Gli ultimi casi arrivano dal Napoli nord. A Grumo Nevano, i carabinieri della compagnia di Caivano hanno arrestato un netturbino di 38 anni, padre di famiglia, trovato con 78 grammi di cocaina purissima e 40mila euro in contanti nascosti in camera da letto. Un piccolo laboratorio casalingo con bilancini e materiale per il confezionamento. Ventiquattr’ore dopo, a Bacoli, è toccato a un ausiliare del traffico di 32 anni, incensurato. Fermato vicino a un bar con un modesto quantitativo di marijuana, è risultato in realtà gestire un deposito parallelo: i carabinieri hanno scoperto 1,5 chili di marijuana, 1 chilo di hashish, 24 grammi di cocaina, 56 di ketamina, 581 pasticche di ecstasy e 17 dosi di cocaina rosa. «Chimica pura destinata alla movida», precisano gli investigatori.
Per gli inquirenti, si tratta di una metamorfosi dello spaccio. In passato, venivano usati anziani o donne per custodire la droga; oggi, invece, si punta su lavoratori precari o occasionali, attratti da “lavoretti” illegali per guadagnare in fretta qualche centinaio di euro e arrotondare lo stipendio. «È gente normale, che non ha mai avuto a che fare con la criminalità. Tremano quando li fermiamo», raccontano i carabinieri. «Ma dietro di loro c’è chi li manovra, chi sa quanto pagarli e come farli sparire».
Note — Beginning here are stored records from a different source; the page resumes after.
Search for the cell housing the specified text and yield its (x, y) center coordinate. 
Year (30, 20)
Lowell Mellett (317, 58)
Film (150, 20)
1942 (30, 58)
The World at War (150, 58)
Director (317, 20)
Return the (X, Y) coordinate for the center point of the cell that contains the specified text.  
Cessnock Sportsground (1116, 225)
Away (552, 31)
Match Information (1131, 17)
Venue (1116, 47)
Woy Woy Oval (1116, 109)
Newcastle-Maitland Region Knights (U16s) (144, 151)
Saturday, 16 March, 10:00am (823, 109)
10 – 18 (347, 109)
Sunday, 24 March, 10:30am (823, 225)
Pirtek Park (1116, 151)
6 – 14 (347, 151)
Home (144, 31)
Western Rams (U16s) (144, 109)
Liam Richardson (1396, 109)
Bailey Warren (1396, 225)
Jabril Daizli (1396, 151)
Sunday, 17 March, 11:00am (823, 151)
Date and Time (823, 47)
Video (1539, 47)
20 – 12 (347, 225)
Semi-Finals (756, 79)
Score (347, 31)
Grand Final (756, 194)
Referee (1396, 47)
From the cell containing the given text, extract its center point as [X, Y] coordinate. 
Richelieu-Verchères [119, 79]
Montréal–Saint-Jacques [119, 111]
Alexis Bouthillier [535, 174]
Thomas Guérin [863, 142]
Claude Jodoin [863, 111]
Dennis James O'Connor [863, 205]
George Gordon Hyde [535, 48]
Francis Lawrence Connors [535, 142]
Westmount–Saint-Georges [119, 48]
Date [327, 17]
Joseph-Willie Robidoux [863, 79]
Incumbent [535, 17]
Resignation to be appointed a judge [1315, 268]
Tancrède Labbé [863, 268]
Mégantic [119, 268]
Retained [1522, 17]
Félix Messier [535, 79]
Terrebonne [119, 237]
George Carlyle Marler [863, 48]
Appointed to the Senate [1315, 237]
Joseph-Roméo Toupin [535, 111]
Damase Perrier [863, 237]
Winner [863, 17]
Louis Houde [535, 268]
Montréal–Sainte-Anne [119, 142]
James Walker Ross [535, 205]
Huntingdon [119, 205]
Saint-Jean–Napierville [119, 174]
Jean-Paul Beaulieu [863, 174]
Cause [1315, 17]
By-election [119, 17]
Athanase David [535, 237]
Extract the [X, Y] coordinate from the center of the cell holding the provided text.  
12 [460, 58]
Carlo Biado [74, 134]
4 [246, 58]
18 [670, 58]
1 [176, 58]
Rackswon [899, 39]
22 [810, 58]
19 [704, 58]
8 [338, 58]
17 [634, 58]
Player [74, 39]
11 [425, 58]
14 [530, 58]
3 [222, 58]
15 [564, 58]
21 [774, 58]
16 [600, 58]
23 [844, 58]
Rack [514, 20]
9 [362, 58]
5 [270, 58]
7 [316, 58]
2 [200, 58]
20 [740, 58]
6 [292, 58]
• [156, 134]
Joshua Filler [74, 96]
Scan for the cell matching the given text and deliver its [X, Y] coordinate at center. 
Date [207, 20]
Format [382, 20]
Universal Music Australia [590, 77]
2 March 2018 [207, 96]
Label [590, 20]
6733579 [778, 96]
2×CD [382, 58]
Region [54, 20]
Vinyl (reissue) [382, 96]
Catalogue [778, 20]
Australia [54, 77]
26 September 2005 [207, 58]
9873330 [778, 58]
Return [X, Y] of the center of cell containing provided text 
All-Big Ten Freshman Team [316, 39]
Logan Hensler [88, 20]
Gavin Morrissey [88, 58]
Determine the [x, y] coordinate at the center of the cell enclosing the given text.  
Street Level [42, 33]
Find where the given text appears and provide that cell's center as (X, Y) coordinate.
Il rischio cresce con la diffusione di nuove droghe sintetiche come la ketamina e la cocaina rosa, sempre più diffuse tra i giovanissimi. «Abbiamo registrato diversi casi di overdose – spiegano gli investigatori – e per questo abbiamo alzato il livello di allerta». Gli arresti di Grumo Nevano e Bacoli, sottolineano le forze dell’ordine, rappresentano solo «la punta dell’iceberg» di una rete capillare e adattiva, in grado di sfruttare i canali del web, la precarietà economica e l’anonimato metropolitano per reinventare lo spaccio nell’era digitale.